- Supplied text:
-- start --

Though My Body Couture, Janis really focuses on a personal connection and establishing a relationship with both her clients and with her partners. Her approach to her business leads to life-long satisfied customers, great partnerships that are meaningful and provide results, as well as hot referrals that keep the growth momentum.
A Different Approach to Partnership Referrals
One thing that helped Janis grow her business in a new city with no connections was her willingness and drive to create meaningful relationships and business. When we discuss marketing we like to talk about how to reach customers and drive brand awareness, but the biggest brand ambassadors we have are those that directly interact with it every single day.
Janis works hard to create a meaningful partnership and doesn’t force a connection that isn’t there. She starts with how she networks and meets people. During our podcast episode, Janis mentions that she’s noticed how many people tend to separate personal and business networking when in reality the people we are most likely to do successful business with are often the same kinds of people we may find in our personal networks.
This does not mean that you can establish a great partnership with someone who’s not your best friend, but it means that you’re more likely to establish a great partnership with someone that you can relate to and get along with, especially if you’re a small business. You’re also not going to always meet your future partnership informal networking events or conferences.
Janis really boils down her partnership efforts to finding a best friend for your business.
The next step that Janis takes to establish a great partnership is working through a trial period where she will test her potential partner’s products or services and they will have the opportunity to experience hers for a time. This ensures that both she and the partner truly buy-in and trust before making a commitment. It also means that referrals come more naturally. When she’s recommending another practitioner for a service that it’s someone she can actually vouch for and would go to herself.
Refine Your Networking
Janis left us with a few parting notes to take about networking, something that can be hugely intimidating and difficult to make good use of if you’re not the charismatic social butterfly in the room.
There is no one-trick answer for successful networking, but it all boils down to nurturing the human connection and realizing that not all connections will work out. The important thing to realize is that professional relationships, just like personal ones, take work. Follow up is huge and important. Don’t just say you’d love to get coffee, set up a time to get coffee.
Another tip Janis mentioned was to note down something about each person you talk to, especially those you have an organic connection to. Make it something memorable, so when looking back you can clearly recall the person and why you were so interested in staying in touch.

-- end --

- Data:
-- start --

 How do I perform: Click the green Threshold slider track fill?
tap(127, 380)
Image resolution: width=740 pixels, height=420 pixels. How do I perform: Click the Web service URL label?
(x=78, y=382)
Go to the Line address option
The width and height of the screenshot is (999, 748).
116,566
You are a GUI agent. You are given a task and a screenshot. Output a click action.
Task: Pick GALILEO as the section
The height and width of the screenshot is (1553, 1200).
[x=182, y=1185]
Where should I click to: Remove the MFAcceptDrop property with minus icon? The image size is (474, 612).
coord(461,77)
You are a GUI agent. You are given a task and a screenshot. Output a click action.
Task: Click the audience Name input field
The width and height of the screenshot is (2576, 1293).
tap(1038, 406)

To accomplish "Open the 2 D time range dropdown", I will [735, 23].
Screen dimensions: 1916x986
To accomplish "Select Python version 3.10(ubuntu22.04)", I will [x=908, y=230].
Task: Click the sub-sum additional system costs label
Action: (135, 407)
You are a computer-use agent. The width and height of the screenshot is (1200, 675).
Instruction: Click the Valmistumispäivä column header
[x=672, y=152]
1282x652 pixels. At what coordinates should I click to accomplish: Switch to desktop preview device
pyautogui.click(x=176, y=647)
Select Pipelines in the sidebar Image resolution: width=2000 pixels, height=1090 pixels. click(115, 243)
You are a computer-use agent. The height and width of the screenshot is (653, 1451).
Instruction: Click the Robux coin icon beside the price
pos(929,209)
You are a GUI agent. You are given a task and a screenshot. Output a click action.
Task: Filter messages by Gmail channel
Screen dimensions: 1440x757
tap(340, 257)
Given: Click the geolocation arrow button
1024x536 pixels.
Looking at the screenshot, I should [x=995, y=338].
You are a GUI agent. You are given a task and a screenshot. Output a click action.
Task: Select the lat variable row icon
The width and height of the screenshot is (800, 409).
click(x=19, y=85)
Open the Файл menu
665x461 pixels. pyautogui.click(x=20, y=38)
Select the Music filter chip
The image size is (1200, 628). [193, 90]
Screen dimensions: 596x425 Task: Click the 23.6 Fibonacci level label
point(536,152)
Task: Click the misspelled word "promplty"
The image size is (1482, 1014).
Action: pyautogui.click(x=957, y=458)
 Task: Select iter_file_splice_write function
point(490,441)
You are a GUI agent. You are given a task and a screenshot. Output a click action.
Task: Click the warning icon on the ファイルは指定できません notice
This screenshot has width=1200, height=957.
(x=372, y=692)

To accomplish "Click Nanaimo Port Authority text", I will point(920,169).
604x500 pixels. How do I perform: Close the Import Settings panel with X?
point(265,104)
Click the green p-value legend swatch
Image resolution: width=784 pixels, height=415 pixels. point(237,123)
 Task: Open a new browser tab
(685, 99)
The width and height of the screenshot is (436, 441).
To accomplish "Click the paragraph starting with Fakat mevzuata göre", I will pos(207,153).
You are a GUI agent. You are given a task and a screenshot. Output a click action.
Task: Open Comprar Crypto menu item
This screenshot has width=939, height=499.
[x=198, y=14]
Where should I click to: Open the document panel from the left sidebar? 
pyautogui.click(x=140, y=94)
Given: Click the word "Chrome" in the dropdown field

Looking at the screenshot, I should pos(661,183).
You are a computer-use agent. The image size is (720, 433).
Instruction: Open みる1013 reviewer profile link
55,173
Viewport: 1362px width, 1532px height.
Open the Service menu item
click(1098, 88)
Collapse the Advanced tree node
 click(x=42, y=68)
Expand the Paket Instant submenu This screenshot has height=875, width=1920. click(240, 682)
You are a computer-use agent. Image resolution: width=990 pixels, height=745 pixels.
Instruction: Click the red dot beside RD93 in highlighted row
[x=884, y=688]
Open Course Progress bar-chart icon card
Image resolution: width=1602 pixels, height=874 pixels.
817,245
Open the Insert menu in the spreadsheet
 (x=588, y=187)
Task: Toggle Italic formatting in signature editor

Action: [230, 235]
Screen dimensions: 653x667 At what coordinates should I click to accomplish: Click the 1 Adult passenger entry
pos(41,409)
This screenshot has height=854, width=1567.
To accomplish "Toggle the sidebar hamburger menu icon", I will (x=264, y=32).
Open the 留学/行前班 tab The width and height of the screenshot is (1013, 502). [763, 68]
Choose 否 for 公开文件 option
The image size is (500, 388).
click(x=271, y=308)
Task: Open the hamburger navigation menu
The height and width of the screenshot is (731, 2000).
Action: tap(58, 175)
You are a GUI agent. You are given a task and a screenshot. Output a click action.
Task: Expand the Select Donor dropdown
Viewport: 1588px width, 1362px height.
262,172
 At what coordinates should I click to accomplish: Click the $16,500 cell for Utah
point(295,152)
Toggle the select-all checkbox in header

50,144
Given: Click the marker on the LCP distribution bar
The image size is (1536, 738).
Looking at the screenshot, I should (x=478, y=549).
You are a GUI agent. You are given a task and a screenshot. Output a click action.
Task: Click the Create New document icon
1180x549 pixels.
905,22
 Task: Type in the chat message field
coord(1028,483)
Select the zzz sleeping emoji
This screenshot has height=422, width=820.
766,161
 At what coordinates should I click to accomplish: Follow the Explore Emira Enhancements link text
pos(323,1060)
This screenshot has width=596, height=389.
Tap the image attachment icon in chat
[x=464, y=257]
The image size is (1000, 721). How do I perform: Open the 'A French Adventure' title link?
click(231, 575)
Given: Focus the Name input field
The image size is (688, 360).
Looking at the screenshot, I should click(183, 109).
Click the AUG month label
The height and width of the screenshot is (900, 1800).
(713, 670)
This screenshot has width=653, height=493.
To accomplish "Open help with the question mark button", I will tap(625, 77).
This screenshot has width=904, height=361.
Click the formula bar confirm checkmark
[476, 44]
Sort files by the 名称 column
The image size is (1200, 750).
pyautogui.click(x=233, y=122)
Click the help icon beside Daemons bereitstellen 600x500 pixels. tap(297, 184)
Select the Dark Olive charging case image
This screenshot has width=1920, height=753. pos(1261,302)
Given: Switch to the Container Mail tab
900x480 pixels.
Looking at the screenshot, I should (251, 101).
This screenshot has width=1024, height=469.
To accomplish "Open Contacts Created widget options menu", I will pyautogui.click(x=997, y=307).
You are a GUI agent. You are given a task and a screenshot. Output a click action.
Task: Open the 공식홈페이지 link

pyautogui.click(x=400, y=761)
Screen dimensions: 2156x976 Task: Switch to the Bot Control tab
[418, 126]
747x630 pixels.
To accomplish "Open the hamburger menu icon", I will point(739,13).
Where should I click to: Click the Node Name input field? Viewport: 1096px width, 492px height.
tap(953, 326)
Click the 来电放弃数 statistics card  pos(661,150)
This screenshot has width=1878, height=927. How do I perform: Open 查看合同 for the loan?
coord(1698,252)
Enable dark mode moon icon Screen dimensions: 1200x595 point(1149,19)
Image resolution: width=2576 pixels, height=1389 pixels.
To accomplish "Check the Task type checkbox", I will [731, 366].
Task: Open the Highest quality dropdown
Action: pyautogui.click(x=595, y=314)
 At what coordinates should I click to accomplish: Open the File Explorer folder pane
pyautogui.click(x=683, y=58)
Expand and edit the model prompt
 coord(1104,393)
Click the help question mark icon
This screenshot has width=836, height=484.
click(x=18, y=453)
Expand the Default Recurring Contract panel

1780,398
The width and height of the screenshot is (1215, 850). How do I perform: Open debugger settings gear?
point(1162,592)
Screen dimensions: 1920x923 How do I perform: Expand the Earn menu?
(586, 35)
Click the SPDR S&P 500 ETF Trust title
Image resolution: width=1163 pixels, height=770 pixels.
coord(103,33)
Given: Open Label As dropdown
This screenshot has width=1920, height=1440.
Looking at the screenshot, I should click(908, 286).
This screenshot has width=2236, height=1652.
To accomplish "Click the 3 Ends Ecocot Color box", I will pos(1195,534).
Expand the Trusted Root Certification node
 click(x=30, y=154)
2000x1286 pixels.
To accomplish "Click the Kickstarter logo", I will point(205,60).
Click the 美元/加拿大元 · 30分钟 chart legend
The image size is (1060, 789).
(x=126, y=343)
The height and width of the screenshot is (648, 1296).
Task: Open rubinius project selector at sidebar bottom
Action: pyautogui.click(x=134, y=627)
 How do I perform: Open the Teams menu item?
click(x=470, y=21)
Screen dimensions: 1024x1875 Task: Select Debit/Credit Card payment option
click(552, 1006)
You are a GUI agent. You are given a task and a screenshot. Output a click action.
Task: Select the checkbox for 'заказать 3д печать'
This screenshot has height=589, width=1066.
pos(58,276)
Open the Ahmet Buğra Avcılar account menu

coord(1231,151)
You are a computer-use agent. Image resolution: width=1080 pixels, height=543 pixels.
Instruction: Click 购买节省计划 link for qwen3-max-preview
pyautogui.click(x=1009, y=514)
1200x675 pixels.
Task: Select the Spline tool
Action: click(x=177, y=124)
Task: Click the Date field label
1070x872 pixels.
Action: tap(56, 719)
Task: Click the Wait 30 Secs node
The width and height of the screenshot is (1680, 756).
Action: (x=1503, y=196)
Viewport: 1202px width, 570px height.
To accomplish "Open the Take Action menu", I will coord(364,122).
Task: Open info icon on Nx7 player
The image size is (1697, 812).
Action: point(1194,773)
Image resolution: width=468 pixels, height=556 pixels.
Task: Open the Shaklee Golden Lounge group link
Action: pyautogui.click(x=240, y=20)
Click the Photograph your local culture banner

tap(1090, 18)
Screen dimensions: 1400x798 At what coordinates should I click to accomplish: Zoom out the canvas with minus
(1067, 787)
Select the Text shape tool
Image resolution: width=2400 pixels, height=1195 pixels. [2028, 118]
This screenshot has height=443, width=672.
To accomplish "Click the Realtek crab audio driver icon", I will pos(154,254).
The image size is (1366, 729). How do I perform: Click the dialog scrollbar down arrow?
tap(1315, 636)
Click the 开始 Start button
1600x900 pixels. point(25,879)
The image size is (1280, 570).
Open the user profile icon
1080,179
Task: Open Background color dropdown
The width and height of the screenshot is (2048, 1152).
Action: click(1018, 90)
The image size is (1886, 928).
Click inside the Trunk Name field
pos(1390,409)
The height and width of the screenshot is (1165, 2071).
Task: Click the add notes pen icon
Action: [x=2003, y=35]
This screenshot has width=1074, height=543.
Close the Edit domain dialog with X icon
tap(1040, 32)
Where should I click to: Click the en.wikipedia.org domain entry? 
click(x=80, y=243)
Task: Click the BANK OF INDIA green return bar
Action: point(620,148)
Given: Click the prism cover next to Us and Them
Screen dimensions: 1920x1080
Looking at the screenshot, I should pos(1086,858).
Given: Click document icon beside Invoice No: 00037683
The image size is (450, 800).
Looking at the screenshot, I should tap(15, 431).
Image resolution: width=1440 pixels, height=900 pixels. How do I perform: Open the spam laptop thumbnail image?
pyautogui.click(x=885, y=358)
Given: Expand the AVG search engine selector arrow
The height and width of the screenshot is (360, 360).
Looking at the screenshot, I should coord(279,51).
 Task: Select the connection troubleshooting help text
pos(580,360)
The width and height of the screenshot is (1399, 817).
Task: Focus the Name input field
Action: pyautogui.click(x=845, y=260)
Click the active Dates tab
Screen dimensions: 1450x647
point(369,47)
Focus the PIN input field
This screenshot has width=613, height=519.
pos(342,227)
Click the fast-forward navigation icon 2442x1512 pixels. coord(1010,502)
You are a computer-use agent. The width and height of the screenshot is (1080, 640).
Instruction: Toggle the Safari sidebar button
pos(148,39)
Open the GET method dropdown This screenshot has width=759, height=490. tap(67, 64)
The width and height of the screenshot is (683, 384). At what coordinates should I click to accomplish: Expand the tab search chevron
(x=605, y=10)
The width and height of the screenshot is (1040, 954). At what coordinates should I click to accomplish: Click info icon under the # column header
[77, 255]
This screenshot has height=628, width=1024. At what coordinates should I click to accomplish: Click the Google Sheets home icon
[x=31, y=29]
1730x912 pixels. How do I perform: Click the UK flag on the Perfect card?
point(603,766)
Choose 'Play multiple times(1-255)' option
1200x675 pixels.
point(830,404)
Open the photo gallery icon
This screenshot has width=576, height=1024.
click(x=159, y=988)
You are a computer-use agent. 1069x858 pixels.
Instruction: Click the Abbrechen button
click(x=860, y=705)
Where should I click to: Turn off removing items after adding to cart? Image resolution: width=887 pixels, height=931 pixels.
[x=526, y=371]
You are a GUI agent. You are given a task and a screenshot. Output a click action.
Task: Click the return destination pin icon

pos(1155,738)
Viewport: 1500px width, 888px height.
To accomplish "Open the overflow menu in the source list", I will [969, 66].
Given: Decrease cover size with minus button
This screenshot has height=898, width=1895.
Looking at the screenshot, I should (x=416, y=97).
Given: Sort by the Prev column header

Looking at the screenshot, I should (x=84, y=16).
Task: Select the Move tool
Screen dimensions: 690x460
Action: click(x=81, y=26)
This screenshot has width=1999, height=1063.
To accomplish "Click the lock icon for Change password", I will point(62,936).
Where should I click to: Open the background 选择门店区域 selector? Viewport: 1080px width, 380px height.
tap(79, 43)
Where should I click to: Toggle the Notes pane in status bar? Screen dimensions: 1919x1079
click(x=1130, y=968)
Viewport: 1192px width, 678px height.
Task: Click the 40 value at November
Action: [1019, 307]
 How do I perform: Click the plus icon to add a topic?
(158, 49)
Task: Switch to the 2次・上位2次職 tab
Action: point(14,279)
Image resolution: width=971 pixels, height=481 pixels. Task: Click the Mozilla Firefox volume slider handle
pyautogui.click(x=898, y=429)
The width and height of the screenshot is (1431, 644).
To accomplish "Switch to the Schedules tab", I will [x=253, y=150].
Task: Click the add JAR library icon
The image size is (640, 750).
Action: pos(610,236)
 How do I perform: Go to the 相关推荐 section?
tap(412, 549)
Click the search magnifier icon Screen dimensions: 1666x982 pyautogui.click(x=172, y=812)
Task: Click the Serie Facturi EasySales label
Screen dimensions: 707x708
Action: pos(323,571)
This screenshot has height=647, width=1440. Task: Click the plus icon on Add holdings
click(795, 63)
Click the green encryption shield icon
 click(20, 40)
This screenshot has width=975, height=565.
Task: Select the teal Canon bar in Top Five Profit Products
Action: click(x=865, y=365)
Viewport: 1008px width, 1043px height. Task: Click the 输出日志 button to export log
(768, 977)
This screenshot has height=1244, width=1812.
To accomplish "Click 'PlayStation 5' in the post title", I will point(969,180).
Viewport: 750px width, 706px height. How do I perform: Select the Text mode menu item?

-- end --

- Work to complete:
• 1. Could you print the passage of the article on partnership networking starting with "Janis really boils" and going on through "go to herself."?
• 2. Would you carry on the article on partnership networking, picking up after its final sentence?
The entries come from a separate source.

- Task-by-task results:
• 1.
Janis really boils down her partnership efforts to finding a best friend for your business.
The next step that Janis takes to establish a great partnership is working through a trial period where she will test her potential partner’s products or services and they will have the opportunity to experience hers for a time. This ensures that both she and the partner truly buy-in and trust before making a commitment. It also means that referrals come more naturally. When she’s recommending another practitioner for a service that it’s someone she can actually vouch for and would go to herself.

• 2.
Business cards are a great way to easily pass on information but they seem to be less popular as time goes on. More people are connecting on social platforms like LinkedIn and Facebook to stay connected, instead of just taking a card to stuff in a drawer at their desk with 50 other business cards. So focus more on connecting with the people you talk to and finding a reliable way to stay in touch. Quality does surpass quantity in networking.
Maximize Your Customer Referrals
Of course, with referrals, there are also customer referrals to consider. There is something rewarding in receiving a new customer from the recommendation of an existing one. You’ve done such a good job that your customers are growing your business for you.
Businesses have been incentivizing their customers to give referrals for a long time. A popular one is to offer a discount to both parties when someone is referred to. Companies like Airbnb, where customers create user accounts, are well known for this.
However, if you’re a small business or a business that relies more heavily on the longevity of a client relationship then offering that kind of incentive to every new customer means that their referrals are less likely to be reliable.
Janis waits until she’s had customers for a time before offering a great referral incentive or other rewards. In fact, rewarding customer longevity is where most businesses drop the ball, no matter the industry. Incentives and rewards, little bursts of appreciation for those who have stuck it out with you, don’t have to be just referral-based either. Adding in that referral bonus or incentive later down the road just increases your likelihood of receiving a good referral. Also consider not making it a stressful experience by adding an expiration date to that incentive (unless you have to).